Harap anggap ini sebagai fiksi fantasi.

Dalam garis waktu sebelumnya, orang-orang terlibat dalam berbagai kegiatan, seperti "membantu orang lain," dan merasa puas dengan diri mereka sendiri. Namun, meskipun demikian, garis waktu tersebut hancur. Itu tidak cukup.

Pemahaman ini sangat kurang pada orang-orang yang hidup di garis waktu saat ini. Mereka kurang memiliki rasa urgensi.

Misalnya, dalam garis waktu "Persemakmuran," ada seseorang yang cukup terkenal yang terlibat dalam kegiatan pembebasan budak. Itu adalah tindakan yang mulia. Dalam garis waktu "Persemakmuran" itu, negara-negara Barat yang seperti neraka masih menggunakan budak bahkan di era modern, dan ada orang-orang yang terlibat dalam kegiatan membebaskan budak tersebut.

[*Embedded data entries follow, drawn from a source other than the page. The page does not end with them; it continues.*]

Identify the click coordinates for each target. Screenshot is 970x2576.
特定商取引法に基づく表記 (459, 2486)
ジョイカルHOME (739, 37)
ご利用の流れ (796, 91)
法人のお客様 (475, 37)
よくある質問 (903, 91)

Namun, meskipun mereka mengklaim membebaskan, pada akhirnya, mereka menggunakan budak-budak itu sebagai tenaga kerja petani di "Persemakmuran." Meskipun tidak seburuk perbudakan, standar hidup meningkat, tetapi mereka tidak memiliki banyak kebebasan dan berada dalam kondisi yang mirip dengan perbudakan. Garis waktu itu berakhir dengan perang yang terjadi di Eropa, menghancurkan Eropa, dan menyebabkan bencana yang mengguncang seluruh bumi dengan gempa bumi. Secara harfiah, sebagian besar peradaban hilang dari Eropa.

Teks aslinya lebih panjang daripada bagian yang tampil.